Widerspruch und Teufelskreis zugleich
Diese positiven Zahlen dürfen nicht darüber hinwegtäuschen, dass das Velo in den vergangenen zehn Jahren an Boden verloren hat. Dies ist eigentlich ein Widerspruch, zugleich aber auch ein verständlicher. Angesichts der zunehmenden Verkehrsdichte und Anzahl Staustunden liesse sich erwarten, dass das Velo für kürzere Distanzen die immer attraktivere Alternative wäre. Ist es aber nicht, weil das Velofahren im automobilen Dschungel auf vielen Pendlerstrecken geradezu lebensgefährlich ist. Zwar investieren Bund, Kantone und Gemeinden durchaus in sicherere Veloverbindungen, jedoch vergleichsweise immer noch zu wenig und sicher nicht genug, um dem motorisierten Verkehrsaufkommen Gegensteuer bieten zu können. Aufs Velo steigt indessen nur um, wer damit sicher und schnell von A nach B gelangt und am Arbeitsplatz einen gedeckten Abstellplatz vorfindet sowie allenfalls eine Dusche. Hier sind auch die Arbeitgeber gefragt. (Um diese zu sensibilisieren, läuft derzeit einmal mehr die Aktion «bike to work».)
Für den Veloverkehr bleiben nur Brosamen
Politik und Wirtschaft unterschätzen die Bedeutung des Fuss- und Veloverkehrs nach wie vor. Dies lässt sich mit Zahlen untermauern. Bund, Kantone und Gemeinden investieren pro Jahr und Einwohner nur 12 bis 25 Franken für den Veloverkehr und 5 bis 6 Franken für Fussgängerinnen und Fussgänger, hingegen 500 bis 550 für den motorisierten Verkehr. Für die Bahn sind es 300 bis 350 Franken. In absoluten Zahlen erhält der Veloverkehr pro Jahr 100 Millionen Franken oder nur 2 bis 4 % aller öffentlichen Verkehrsinvestitionen, während es allein für die Autobahnen fast 2.1 Milliarden Franken sind. Diese Zahlen gelten wie der Mikrozensus ebenfalls für das Jahr 2010. Sie sind der Studie «Nationale Finanzierungsmodelle für Veloinfrastrukturen; Grundlagen und Strategien» zu entnehmen. Diese hat die Stiftung «SchweizMobil» im Mai 2011 herausgegeben.

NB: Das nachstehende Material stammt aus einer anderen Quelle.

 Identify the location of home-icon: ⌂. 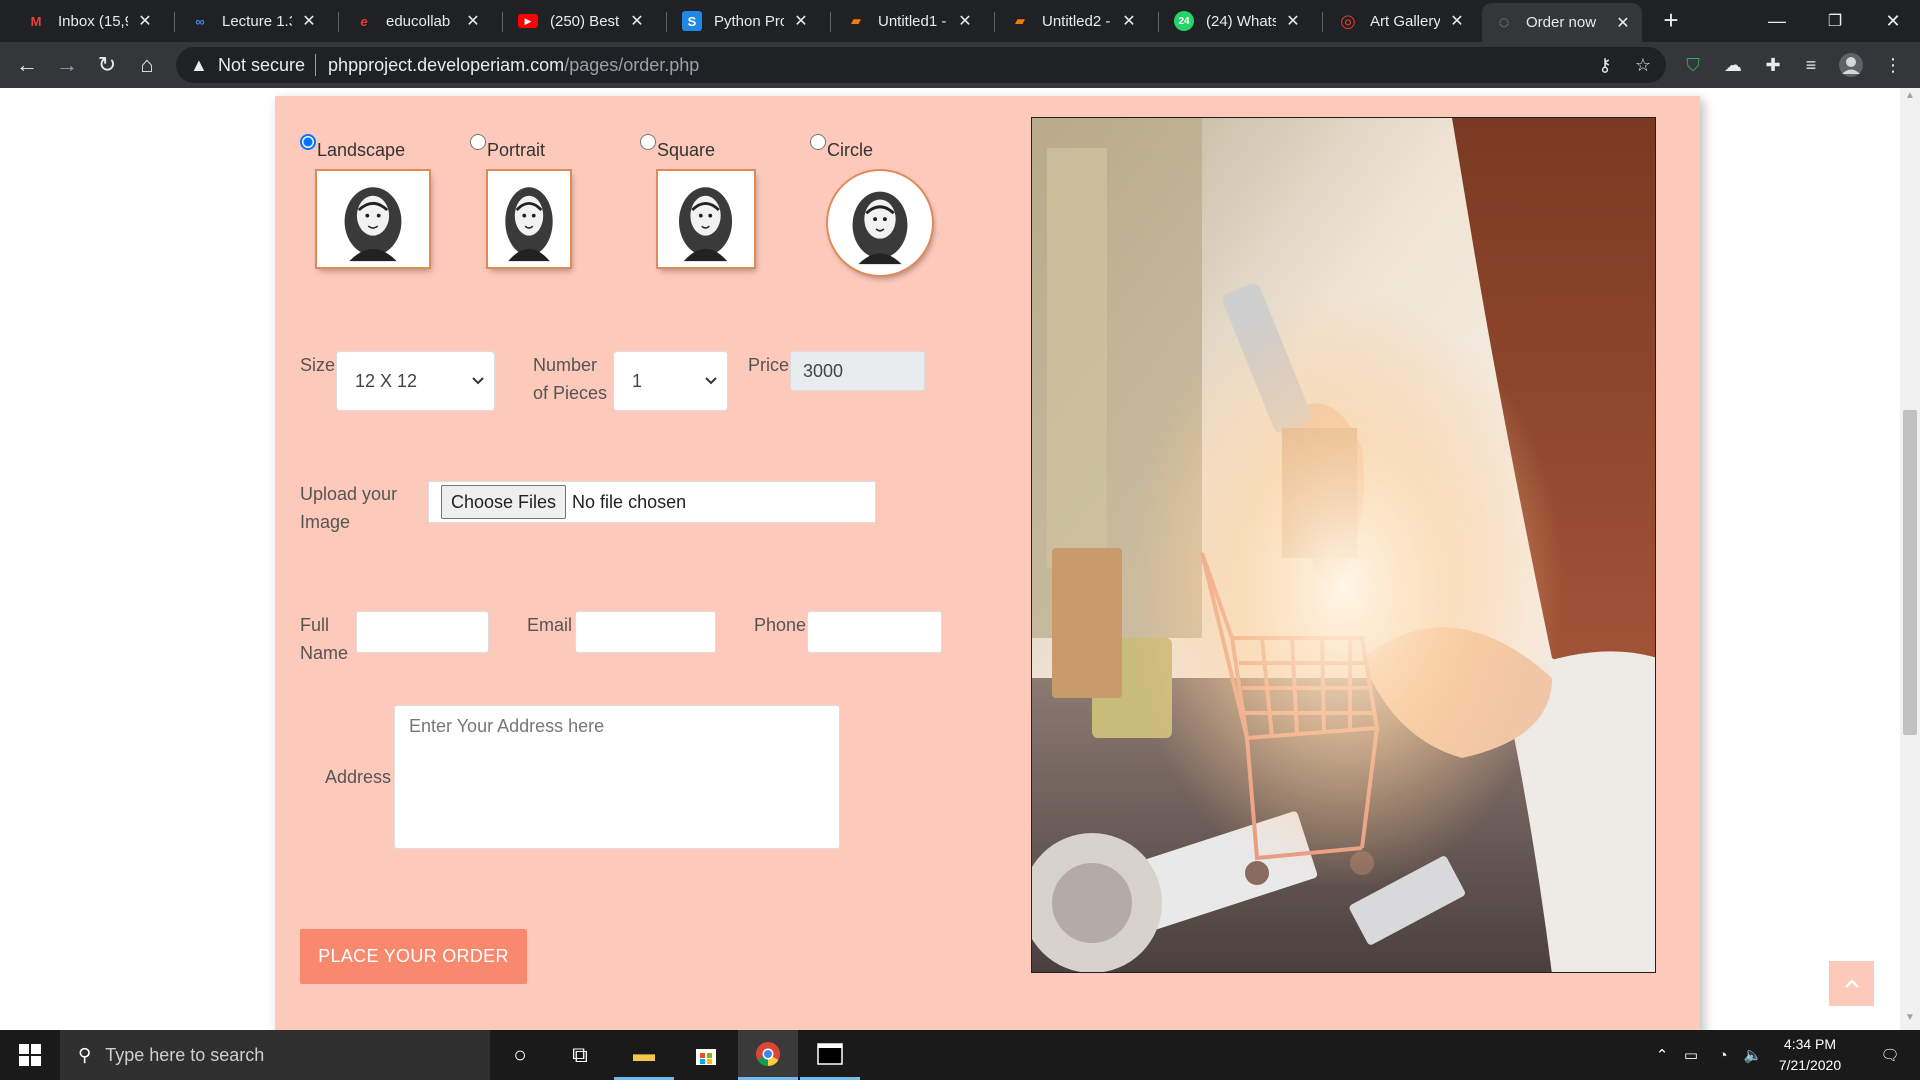
(147, 65).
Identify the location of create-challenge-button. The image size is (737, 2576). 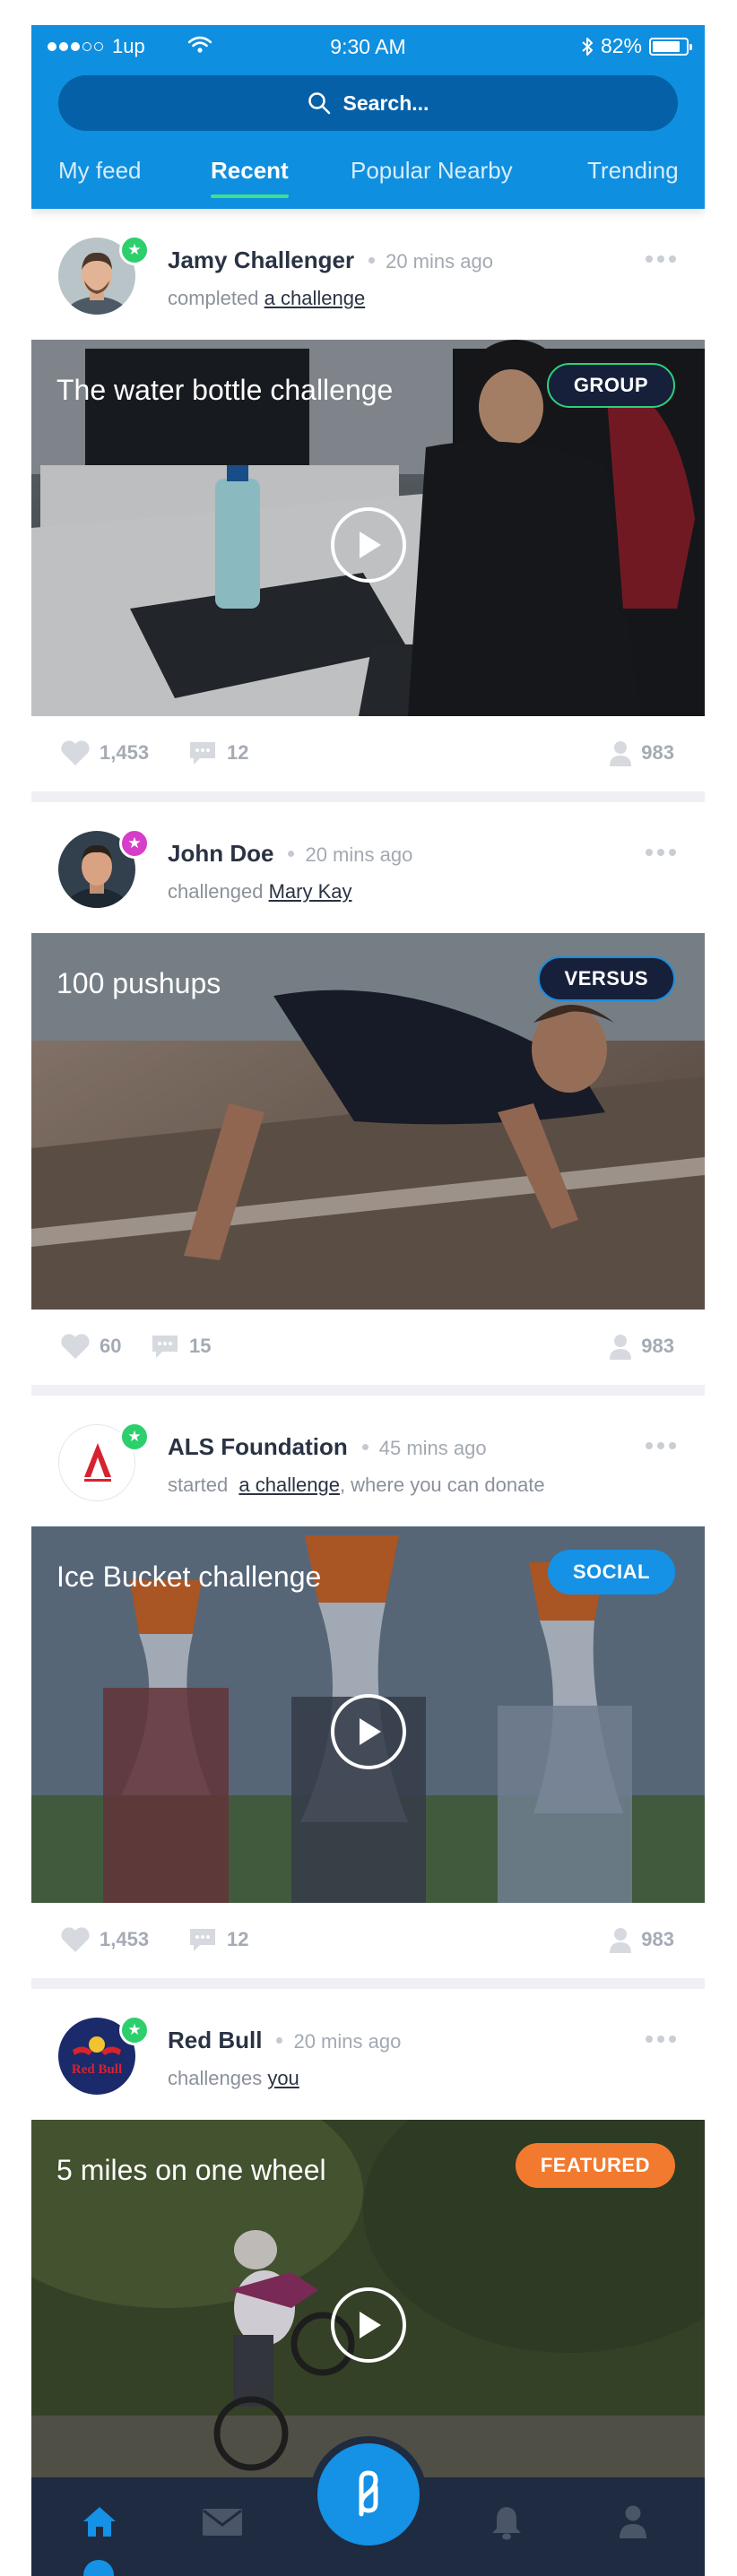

*Seit 1974 werden in der Schweiz alle fünf Jahre statistische Erhebungen zum Verkehrsverhalten der Bevölkerung durchgeführt (Mikrozensus Mobilität und Verkehr). In der neuesten Erhebung 2010 wur-den 59’971 Haushalte beziehungsweise 62’868 Einzelpersonen zu folgenden Schwerpunkten telefonisch befragt: Besitz von Fahrzeugen, Führerausweisen und Abonnementen, tägliche Mobilität (Anzahl Wege, Zeitaufwand, Distanzen), Verkehrszwecke und Verkehrsmittelbenutzung, Tagesreisen und Reisen mit Übernachtungen sowie Einstellungen zur Verkehrspolitik der Schweiz.
Die erhobenen Daten ergeben ein detailliertes Bild zum Verkehrsverhalten der Schweizer Wohnbevölkerung. Sie dienen als statistische Grundlagen für die Vorbereitung und die Erfolgskontrolle politischer Entscheide, aber auch als Input für vertiefte Analysen der Verkehrsentwicklung.
2010 haben sich noch stärker als im Jahr 2005 nebst anderen Bundesämtern und den beiden Eidge-nössischen Technischen Hochschulen (ETH) auch Kantone und Agglomerationen an der Erhebung beteiligt, indem sie zusätzliche Interviews mitfinanziert haben. Die Stichprobe konnte gegenüber der Erhebung 2005 fast verdoppelt werden.